_ACTIVITY_
Would you please transcribe, exactly as written, the lines of the entries below starting at the one that holds "Given: Click the CR43384 gene arrow glyph" and ending at the one that holds "You are a computer-use agent.", both included?

[Start of section]

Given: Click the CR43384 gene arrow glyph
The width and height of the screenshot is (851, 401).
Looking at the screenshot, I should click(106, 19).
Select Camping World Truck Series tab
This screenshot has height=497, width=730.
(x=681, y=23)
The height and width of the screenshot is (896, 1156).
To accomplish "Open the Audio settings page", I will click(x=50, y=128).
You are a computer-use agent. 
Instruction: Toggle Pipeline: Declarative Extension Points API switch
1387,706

[End of section]
[Start of section]

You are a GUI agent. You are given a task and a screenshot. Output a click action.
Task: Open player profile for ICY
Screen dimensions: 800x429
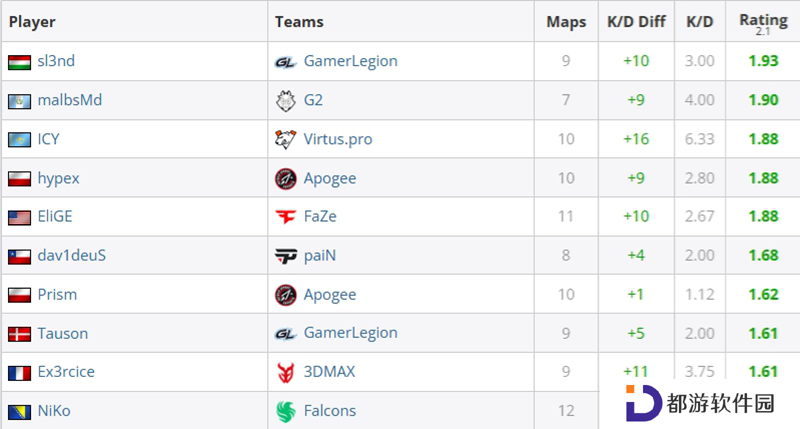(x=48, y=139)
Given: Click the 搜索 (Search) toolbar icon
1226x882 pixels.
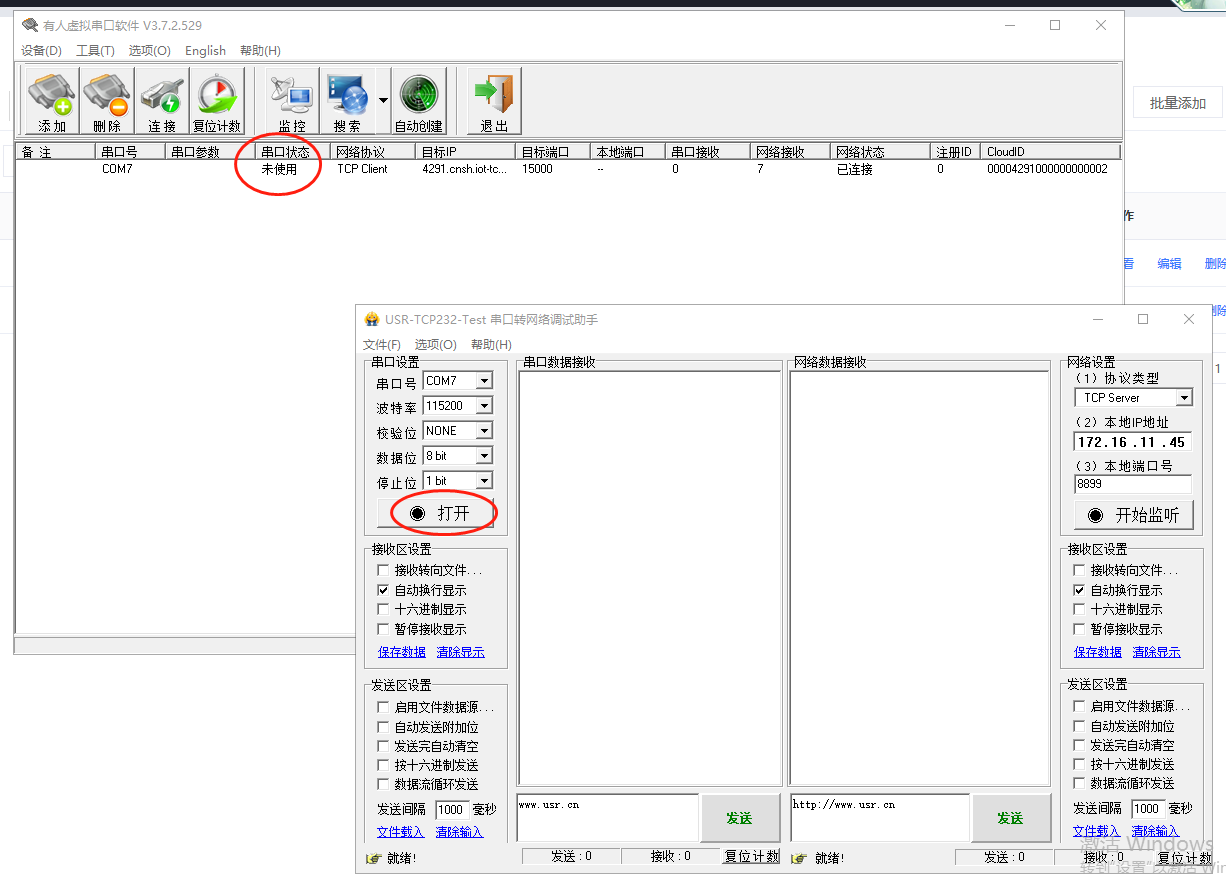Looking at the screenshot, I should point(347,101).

[End of section]

_SOLUTION TO THIS TASK_
Given: Click the CR43384 gene arrow glyph
The width and height of the screenshot is (851, 401).
Looking at the screenshot, I should click(106, 19).
Select Camping World Truck Series tab
This screenshot has height=497, width=730.
(x=681, y=23)
The height and width of the screenshot is (896, 1156).
To accomplish "Open the Audio settings page", I will click(x=50, y=128).
You are a computer-use agent. 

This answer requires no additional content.